You've probably heard many times that the database is the bottleneck of many web applications. This isn't necessarily true. Often it happens that some heavy queries can be substiantially optimized, making them really efficient and fast. As the time passes by, however, the data can remarkably grow in size, especially in several years time which can indeed make the database a bottleneck - the tables are huge and don't fit into memory any longer, the indexes are even bigger making queries much slower and you can't really optimize further any query. In many cases deleting old records that are no longer used is not an option - they still can have some value, e.g. for data analysis or statystical purposes. Fortunately, it's not a dead end. You can make your database performance great again with a new secret weapon: table partitioning.

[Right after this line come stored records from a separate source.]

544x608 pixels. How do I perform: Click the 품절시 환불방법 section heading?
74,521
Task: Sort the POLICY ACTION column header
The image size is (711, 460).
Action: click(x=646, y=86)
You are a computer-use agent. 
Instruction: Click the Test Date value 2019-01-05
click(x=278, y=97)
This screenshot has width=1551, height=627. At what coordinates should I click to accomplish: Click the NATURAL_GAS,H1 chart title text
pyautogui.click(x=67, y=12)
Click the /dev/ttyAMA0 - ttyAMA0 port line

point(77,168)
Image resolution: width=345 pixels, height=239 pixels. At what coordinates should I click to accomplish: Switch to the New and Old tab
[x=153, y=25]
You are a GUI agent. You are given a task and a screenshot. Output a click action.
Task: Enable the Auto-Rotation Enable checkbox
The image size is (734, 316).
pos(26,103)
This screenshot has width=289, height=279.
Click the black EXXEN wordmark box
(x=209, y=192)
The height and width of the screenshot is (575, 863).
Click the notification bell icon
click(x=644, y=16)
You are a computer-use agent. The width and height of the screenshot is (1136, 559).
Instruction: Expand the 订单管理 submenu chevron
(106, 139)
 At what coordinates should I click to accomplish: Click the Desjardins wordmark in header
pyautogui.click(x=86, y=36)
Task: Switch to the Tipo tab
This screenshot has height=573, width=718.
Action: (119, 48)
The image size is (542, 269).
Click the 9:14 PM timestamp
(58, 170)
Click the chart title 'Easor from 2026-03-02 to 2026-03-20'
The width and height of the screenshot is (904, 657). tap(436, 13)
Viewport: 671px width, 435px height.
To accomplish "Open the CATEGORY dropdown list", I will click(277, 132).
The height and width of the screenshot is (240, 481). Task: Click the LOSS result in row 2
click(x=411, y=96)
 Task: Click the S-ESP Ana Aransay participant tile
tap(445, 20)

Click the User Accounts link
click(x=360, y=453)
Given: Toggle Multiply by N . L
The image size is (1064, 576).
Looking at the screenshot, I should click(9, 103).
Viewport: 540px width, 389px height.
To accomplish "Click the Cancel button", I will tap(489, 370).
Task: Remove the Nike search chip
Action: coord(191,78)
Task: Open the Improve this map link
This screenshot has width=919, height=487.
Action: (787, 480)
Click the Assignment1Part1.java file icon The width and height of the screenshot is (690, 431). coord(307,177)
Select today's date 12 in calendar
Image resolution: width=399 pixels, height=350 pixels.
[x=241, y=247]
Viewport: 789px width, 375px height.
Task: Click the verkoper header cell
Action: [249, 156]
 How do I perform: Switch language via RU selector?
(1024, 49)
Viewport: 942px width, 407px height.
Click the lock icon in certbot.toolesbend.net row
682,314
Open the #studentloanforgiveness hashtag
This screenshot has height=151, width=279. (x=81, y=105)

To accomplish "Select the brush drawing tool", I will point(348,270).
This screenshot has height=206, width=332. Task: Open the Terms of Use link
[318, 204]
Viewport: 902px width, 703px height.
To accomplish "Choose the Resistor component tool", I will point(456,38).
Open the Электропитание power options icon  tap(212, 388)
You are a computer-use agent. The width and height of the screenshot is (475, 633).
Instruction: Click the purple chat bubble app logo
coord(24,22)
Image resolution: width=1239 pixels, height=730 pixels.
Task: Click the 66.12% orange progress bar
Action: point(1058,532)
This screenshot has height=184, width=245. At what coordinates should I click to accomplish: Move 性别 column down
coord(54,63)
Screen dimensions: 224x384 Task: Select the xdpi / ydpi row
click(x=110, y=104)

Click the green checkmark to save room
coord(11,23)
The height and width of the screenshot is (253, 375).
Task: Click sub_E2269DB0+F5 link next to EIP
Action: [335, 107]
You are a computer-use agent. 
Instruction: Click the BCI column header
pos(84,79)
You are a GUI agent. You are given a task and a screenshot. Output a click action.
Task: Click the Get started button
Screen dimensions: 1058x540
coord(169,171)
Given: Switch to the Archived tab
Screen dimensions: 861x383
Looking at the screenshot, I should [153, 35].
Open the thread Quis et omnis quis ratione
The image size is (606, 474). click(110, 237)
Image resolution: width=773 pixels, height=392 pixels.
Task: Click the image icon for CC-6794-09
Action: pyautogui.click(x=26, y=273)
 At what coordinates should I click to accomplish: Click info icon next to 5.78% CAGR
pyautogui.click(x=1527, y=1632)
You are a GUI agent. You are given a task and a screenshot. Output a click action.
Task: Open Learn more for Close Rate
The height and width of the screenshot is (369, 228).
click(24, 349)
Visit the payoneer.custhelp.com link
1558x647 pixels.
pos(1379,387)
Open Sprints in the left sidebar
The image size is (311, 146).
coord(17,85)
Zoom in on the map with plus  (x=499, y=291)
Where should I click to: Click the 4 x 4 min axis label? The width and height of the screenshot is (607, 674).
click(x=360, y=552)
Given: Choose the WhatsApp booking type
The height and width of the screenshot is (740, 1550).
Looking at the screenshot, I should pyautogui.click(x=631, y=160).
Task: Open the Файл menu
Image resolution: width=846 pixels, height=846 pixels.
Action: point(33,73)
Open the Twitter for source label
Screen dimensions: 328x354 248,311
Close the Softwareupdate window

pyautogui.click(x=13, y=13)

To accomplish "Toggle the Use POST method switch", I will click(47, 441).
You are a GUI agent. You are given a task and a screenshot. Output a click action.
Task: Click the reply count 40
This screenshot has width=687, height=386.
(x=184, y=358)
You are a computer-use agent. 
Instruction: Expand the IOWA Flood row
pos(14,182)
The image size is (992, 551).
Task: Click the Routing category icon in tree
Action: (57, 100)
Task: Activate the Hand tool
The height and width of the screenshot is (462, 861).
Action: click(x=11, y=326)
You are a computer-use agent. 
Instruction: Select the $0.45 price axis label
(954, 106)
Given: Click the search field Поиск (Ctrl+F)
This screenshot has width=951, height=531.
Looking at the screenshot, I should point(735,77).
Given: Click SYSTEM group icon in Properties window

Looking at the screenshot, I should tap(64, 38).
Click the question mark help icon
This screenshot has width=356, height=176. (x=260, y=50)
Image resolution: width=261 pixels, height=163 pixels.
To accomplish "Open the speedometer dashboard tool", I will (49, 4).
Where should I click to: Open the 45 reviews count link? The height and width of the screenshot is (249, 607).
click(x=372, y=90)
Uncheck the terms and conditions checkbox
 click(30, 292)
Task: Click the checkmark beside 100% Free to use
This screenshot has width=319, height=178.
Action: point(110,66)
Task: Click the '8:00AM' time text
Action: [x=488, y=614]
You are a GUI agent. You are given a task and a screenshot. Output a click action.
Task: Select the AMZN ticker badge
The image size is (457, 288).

Table partitioning and inheritance 101

To put it in simple words, table partitioning is about splitting one big table into several smaller units. In PostgreSQL it can be done by creating master table serving as a template for other children tables that will inherit from it. Master table contains no data and you shouldn't add any indexes and unique constraints to it. However, if you need some CHECK CONSTRAINTS in all children tables, it is a good idea to add them to master table as they will be inherited. Due to inheritance mechanism, there is no point in adding any columns to children tables either. Creating tables inheriting from other tables is pretty straight-forward - you just need to use INHERITS clause:

CREATE TABLE orders(
  id serial NOT NULL,
  client_id integer NOT NULL,
  created_at timestamp without time zone NOT NULL,
  updated_at timestamp without time zone NOT NULL
);

CREATE TABLE other_orders() INHERITS (orders);

and that's it - all columns and extra constraints will be defined on other_orders thanks to inheritance from orders table.

Defining constraints for partitioning criteria

As we are going to split one big table into the smaller ones, we need to have some criterium that would be used to decide which table should we put the data in. We can do it either by range (e.g. created_at between 01.01.2016 and 31.12.2016) or by value (client_id equal to 100). To ensure we have only the valid data which always satisfy out partitioning criterium, we should add proper CHECK CONSTRAINTS as guard statements. To make sure the orders in particular table were e.g. created at 2016, we could add the following constraint:

CHECK (created_at >= DATE '2016-01-01' AND created_at <= DATE '2016-12-31')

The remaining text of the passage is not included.